=== Begin Enclosure ===

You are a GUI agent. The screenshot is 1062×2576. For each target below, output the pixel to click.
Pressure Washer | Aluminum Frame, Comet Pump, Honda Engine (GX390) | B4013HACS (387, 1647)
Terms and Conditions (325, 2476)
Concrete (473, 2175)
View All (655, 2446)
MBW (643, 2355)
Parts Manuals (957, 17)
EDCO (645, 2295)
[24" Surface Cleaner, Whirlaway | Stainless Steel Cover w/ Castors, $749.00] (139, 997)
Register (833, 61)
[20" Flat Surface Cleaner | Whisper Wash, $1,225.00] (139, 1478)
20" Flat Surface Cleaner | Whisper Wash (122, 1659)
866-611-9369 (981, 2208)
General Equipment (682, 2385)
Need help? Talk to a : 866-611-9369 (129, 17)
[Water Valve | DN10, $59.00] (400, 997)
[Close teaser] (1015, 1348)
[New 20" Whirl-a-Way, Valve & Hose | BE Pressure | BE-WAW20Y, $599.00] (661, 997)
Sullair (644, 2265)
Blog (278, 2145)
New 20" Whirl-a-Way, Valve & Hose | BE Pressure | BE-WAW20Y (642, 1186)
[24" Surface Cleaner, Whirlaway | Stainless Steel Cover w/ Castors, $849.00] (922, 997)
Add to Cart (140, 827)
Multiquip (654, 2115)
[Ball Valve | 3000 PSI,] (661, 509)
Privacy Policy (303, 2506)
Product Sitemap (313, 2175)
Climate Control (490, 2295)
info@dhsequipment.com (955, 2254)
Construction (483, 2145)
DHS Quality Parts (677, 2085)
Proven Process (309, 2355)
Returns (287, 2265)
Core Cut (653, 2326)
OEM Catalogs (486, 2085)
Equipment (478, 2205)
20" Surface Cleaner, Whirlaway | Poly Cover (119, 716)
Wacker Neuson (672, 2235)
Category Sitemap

=== End Enclosure ===

**Work item**
Locate the string "Stainless" in the listing above and copy every line where it occurs.

**Answer to this exercise**
[24" Surface Cleaner, Whirlaway | Stainless Steel Cover w/ Castors, $749.00] (139, 997)
[24" Surface Cleaner, Whirlaway | Stainless Steel Cover w/ Castors, $849.00] (922, 997)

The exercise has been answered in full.